2002-04-05 by Martin Wesley

Roger,

In general I agree with your thoughts. I found my way to the Zone System via
Fred Picker's book before I picked up the Adams trilogy. Fred always seemed
to come up with terribly outrageous statements intermixed with gems of
simple wisdom. I can't say that I would recommend his writings to anyone at
this point but he did say one thing that has stuck with me.

Find someone whose prints you really like and then find out how they do it.

It is in the "how they do it" part that we can't help but get embroiled in
technical "discussions". I went from Picker, to Adams, to using a
densitometer and on to doing some very extensive film, development and paper
testing. I certainly do not see that as a necessity to producing great art
but at the same time I do feel that I benefited a great deal by increasing
my understanding of how it all worked. In the end this let me step back from
a strict application of the Zone System to my own way of working that is
Zone based but a bit more intuitive. Maybe it was just all the practice.

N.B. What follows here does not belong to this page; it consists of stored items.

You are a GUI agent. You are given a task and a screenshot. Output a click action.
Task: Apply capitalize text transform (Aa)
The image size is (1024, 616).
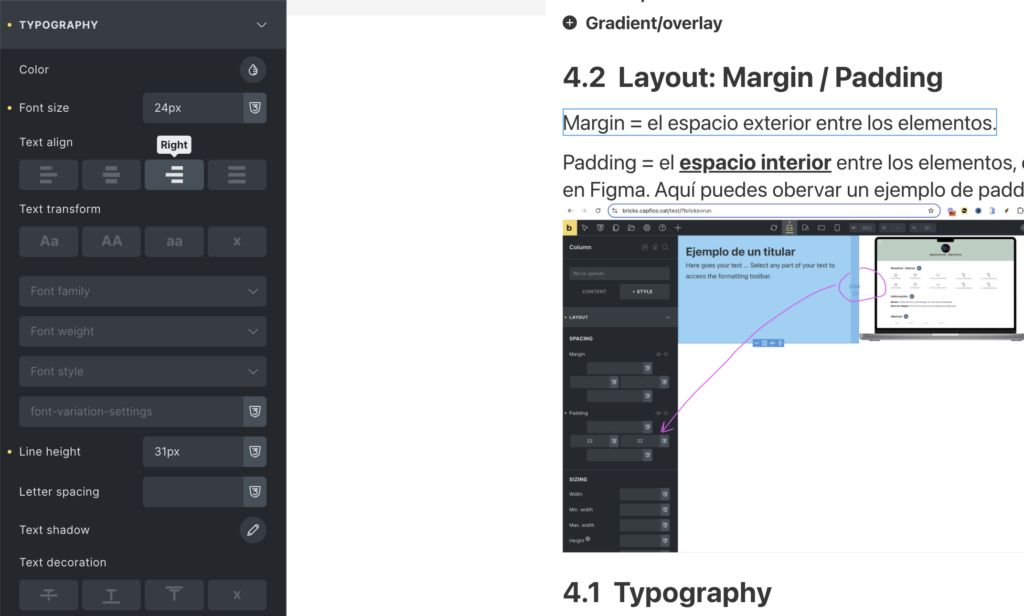48,242
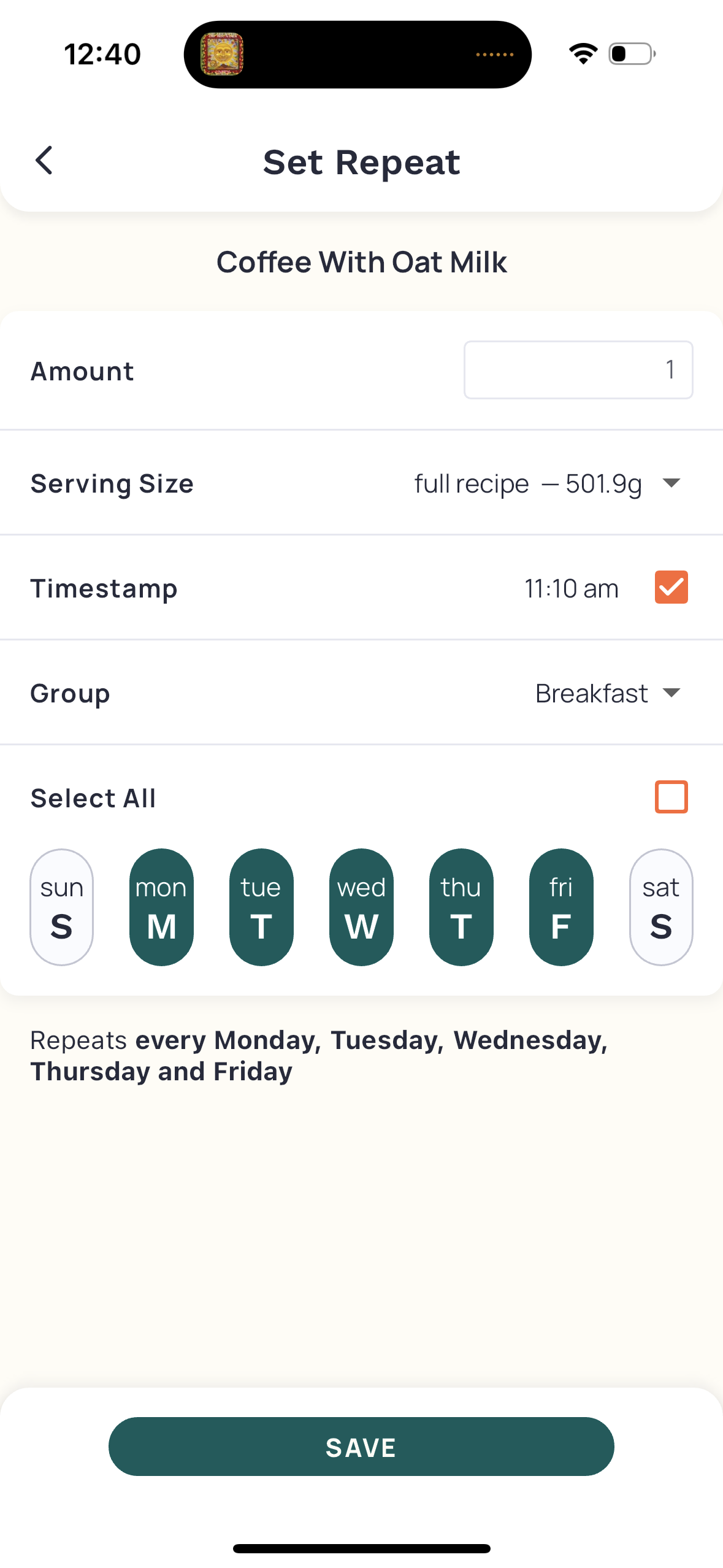Check the Select All checkbox

click(671, 797)
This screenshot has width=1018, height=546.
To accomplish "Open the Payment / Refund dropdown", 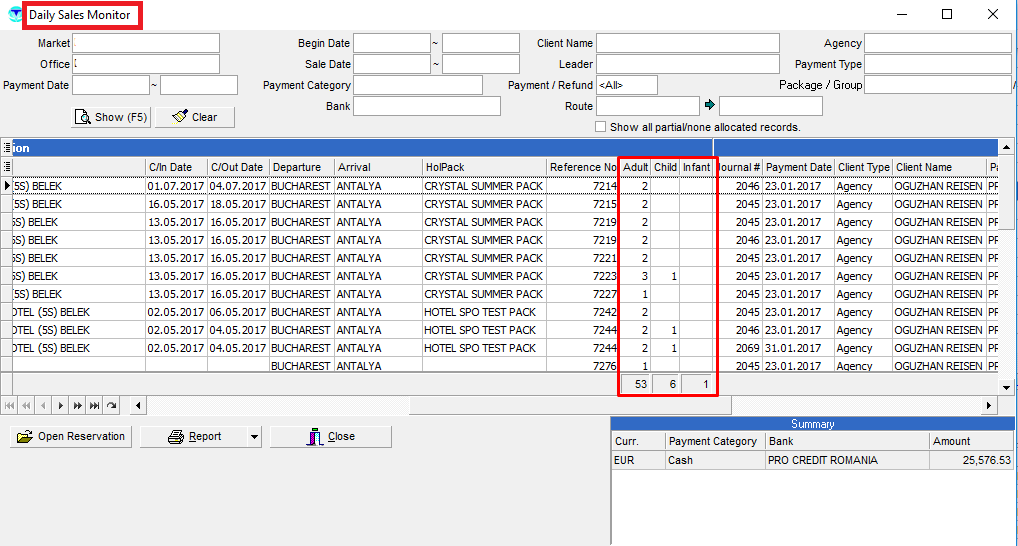I will [x=626, y=85].
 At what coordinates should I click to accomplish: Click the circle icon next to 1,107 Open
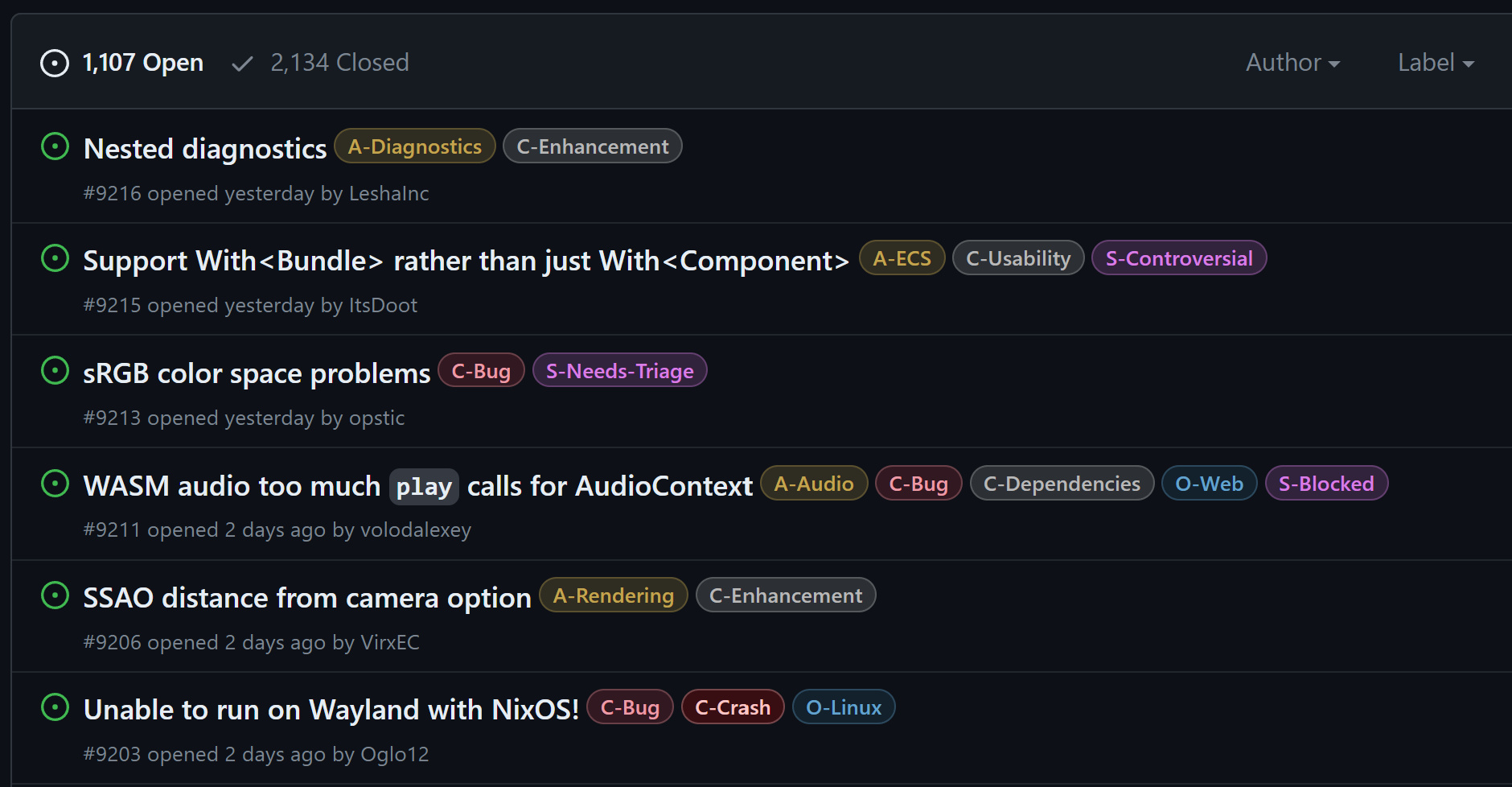point(55,63)
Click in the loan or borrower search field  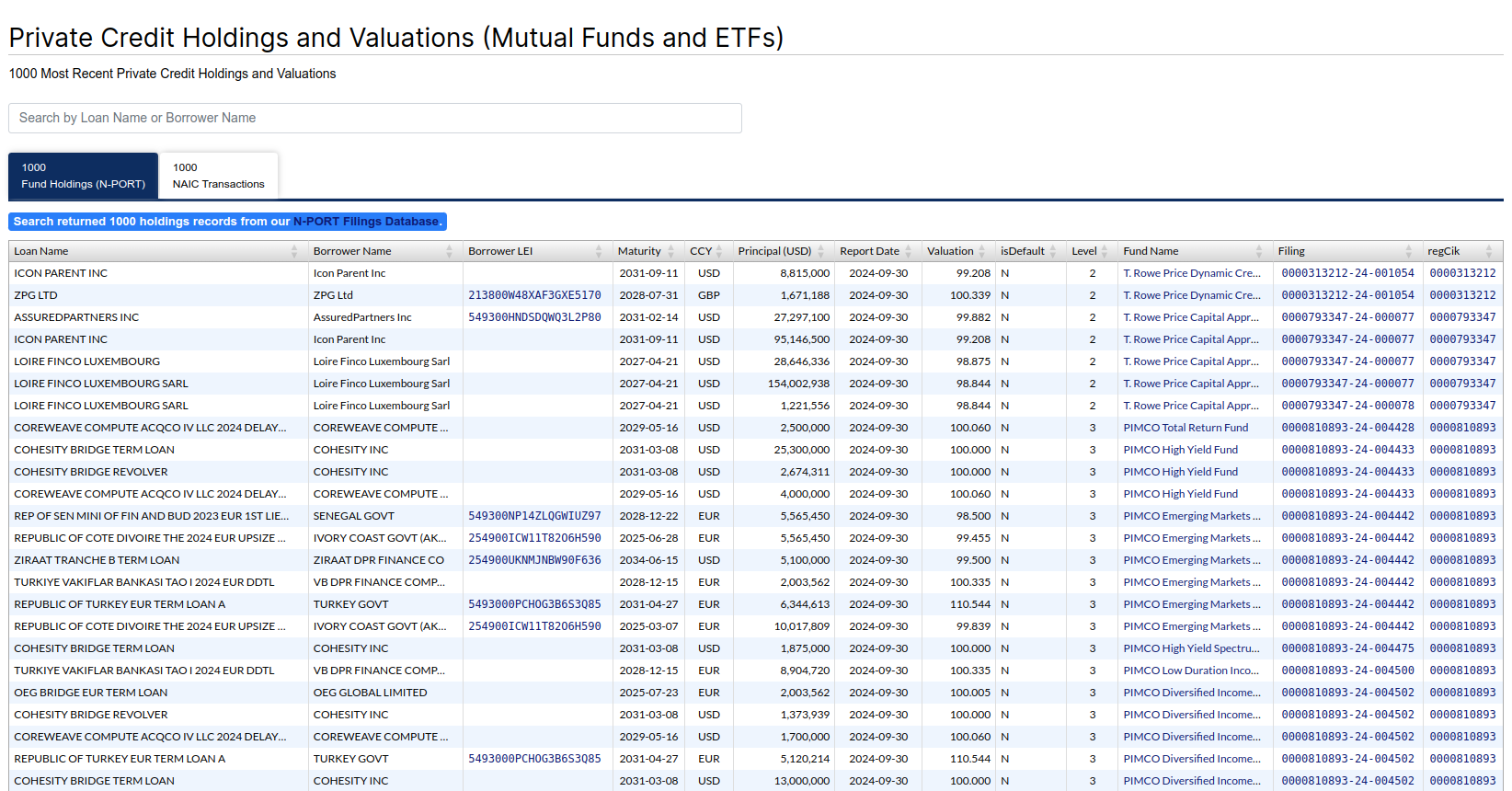click(x=375, y=118)
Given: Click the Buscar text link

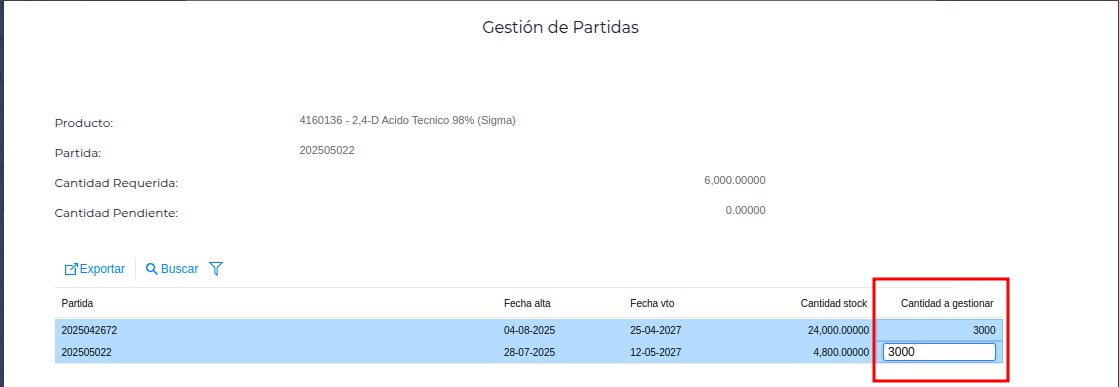Looking at the screenshot, I should (180, 269).
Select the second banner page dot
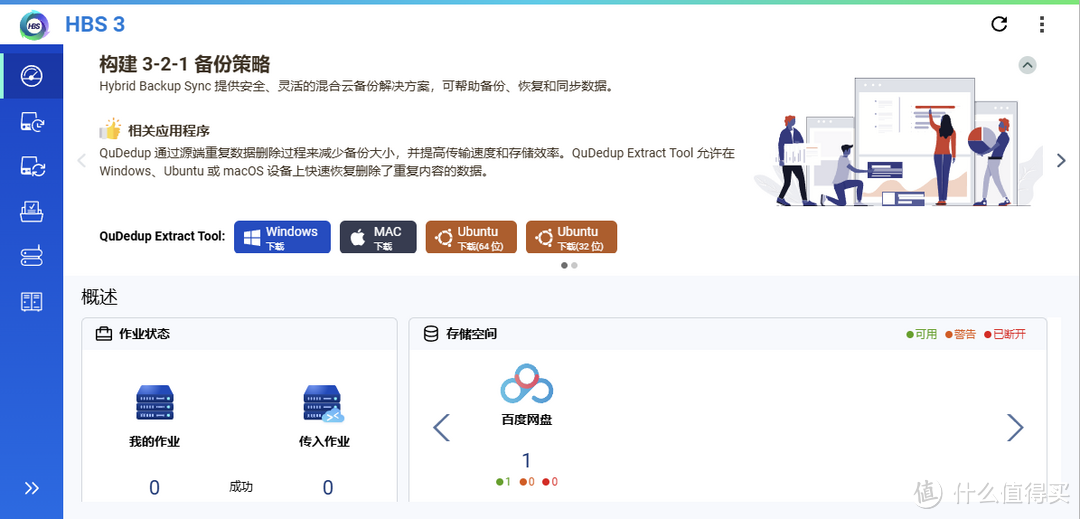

I do have to point out that if no one was measuring printouts of step
tablets there would be no curves, no drivers and no workflows for us to
print with. It can also be extremely helpful in figuring out what is going
wrong when you hit a problem.

This is a very new technology compared to photography as a whole and the
scope of the technical issues is much greater. It is going to take us awhile
to determine which of those issues are critical and which we can safely
ignore.

We have to keep in mind that even though me may have mastered conventional
photographic printing this is a whole new ballgame and there are no real
experts yet. The technology needs to settle a bit and we need to put in the
practice time with these new digital tools.

Martin Wesley

----- Original Message -----
From: "rlsopher" <rlsopher@...>
To: <DigitalBlackandWhiteThePrint@yahoogroups.com>
Sent: Thursday, April 04, 2002 11:53 AM
Subject: [Digital BW] Random Thoughts


> Not to be a complete nihilist and fun as it is to become embroiled
> in technical arguments, they really don't, to my view, address the
> final result which is to produce a print that "says something."
>
> Fred Picker used to make the point that to make a great print you
> had to see it as it was going to hang on the wall about the time you
> snapped the shutter. He taught technique just so far as to give one
> the tools to produce a good print of archival quality and spent most
> of the time in his workshops trying to teach people to see, a far
> more difficult task than learning how to develop and print. In my
> experience there are far more good printers than good photographers.
>
>
> Seems to me that thanks to a few noble souls digital B&W is
> approaching, perhaps now equalling, good silver prints and the tools
> are now there to be used. The tools have to be mastered to be sure
> but measuring the density of innumerable step wedges isn't going to
> produce a single memorable image. Somethimes I wonder if having the
> ability to modify so many parameters compared to wet printing we
> wander in the trees and have lost the forest.